Escalating and persistent insecurity in certain departments and municipalities of the Tillabéri region in western Niger have led authorities to reinstate the ban on riding motorcycles day and night.

The decision was announced on Wednesday, October 13.

The ban was imposed in the “tri-border” area – a three-country point joining Burkina Faso, Mali and Niger, known as the Liptako Gourma region.

Six weeks ago the ban was lifted. But unhappy citizens in the area sent complaints to President Mohamed Bazoum, saying they felt threatened by the persistent insecurity.

And, at the end of the latest ordinary session of the National Security Council on Tuesday, October 12, Bazoum announced the decision to ban motorbikes again.

The decision was based on what the governor of the region had found after he addressed various prefects in the departments of Say, Torodi, Gothèy, Téra, Bankilaré, Ayourou and Tillabéri, as well as the rural communes of Dessa and Anzourou in the department of Tillabéri.

Since 2017, the Tillabéri region has been plagued by an increase in attacks by extremists and an increase in insecurity.

The ban on motorbikes was put in place in January 2020 to try to combat terror attacks carried out by Sahel branches of the Islamic State group or al-Qaeda.

However the ban was lifted on September 1. Although many locals were pleased to once again be allowed to ride motorbikes, worries remained and many were unhappy about the decision.

The decision to lift the ban was taken because of a relative takeover of the security situation by the defence force and other Nigerien security forces (FDS) in the region.

Bazoum had promised in September that the situation would be assessed and examined “on a case-by-case basis” before any necessary measures were taken.

Following his promise and after an assessment of the security threat situation by the National Security Council, the prohibition on motorbikes was reinstated in certain departments and municipalities in the area.

Attacks have continued unabated in the Tillabéri and Maradi regions.

The latest attacks took place on Monday, October 11, at about 7pm in the village of Jigi-Zeino in the rural commune of Banibangou and on Tuesday, October 12, at about 8pm in the village of Sarkin Yamma Safoua, a commune of Sarkin Yamma in the department of Madarounfa.
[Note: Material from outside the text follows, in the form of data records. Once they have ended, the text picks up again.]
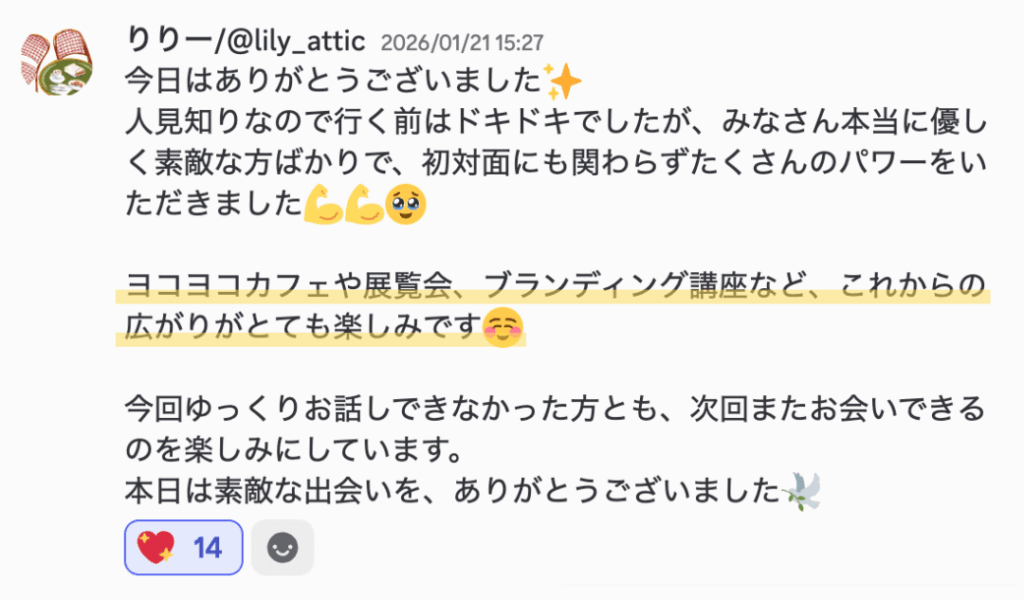Click highlighted text 広がりがとても楽しみです

pos(303,326)
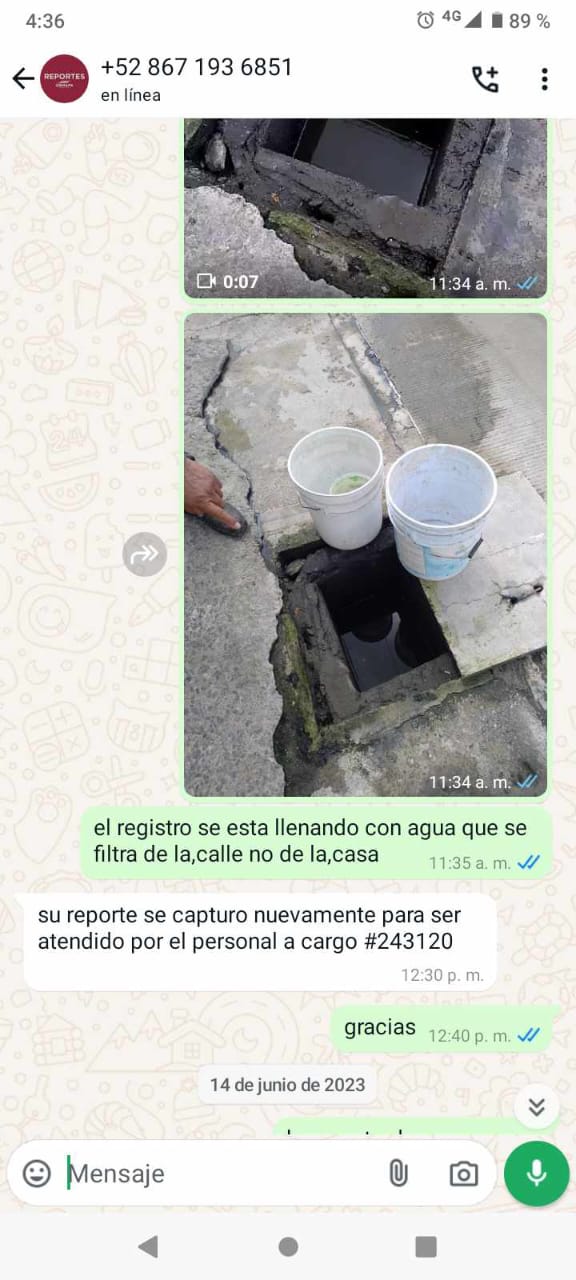Viewport: 576px width, 1280px height.
Task: Start a call using the phone plus icon
Action: point(485,79)
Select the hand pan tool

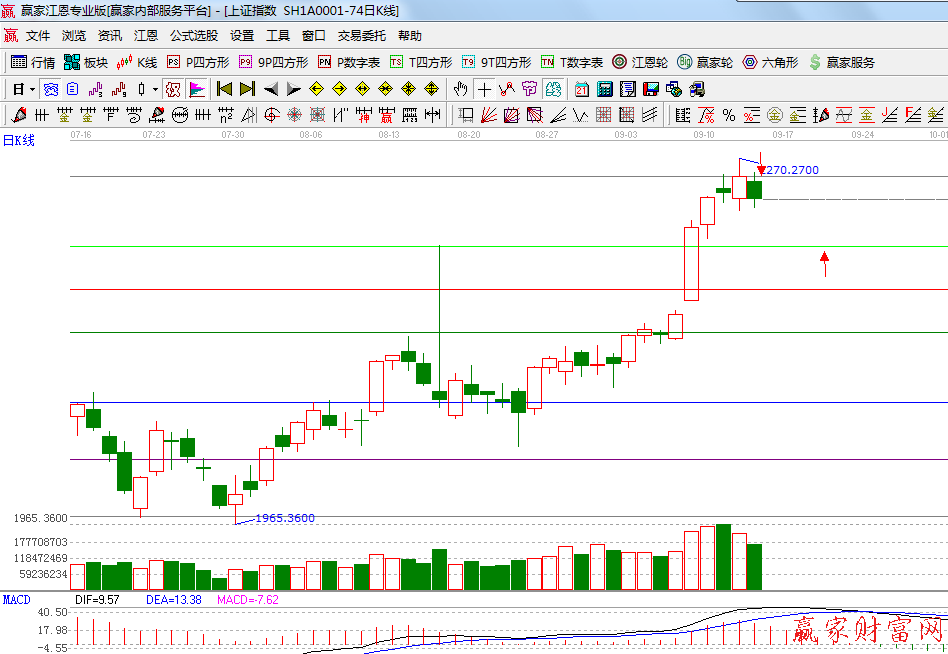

Ten civilians, including a young boy, died in the attacks, which were carried out by armed men.

One civilian was wounded in a mosque during the Maghrib prayer in Banibangou in the Tillabéri region and one person was wounded and four women kidnapped in a village in the Maradi region.

The mayor of the commune, Souley Issoufou, when questioned by the radio Studio Kalangou, confirmed having contacted the security forces himself: “I called the FDS, defence and security forces based in Moullé. They came. The situation was very confused with attackers and citizens running everywhere. Unfortunately, and sadly, a stray bullet hit the son of the village chief. It is difficult for soldiers to distinguish the people of the village and the bandits.”

In Maiduguri in Borno State in northeastern Nigeria, a ban on motorbikes has been in place since 2010.

The state government said at the time that no one in that city could ride motorbikes at any time, day or night.

The decision was taken to prevent drive-by attacks by the Jamā’at Ahl as-Sunnah lid-Da’way Wa’l-Jihād (JAS), more commonly referred to as Boko Haram, who had used gunmen on motorbikes to assassinate security officers and politicians.

The ban included private as well as commercial motorcycles of all categories that operated within Maiduguri metropolis. The ban is still in place.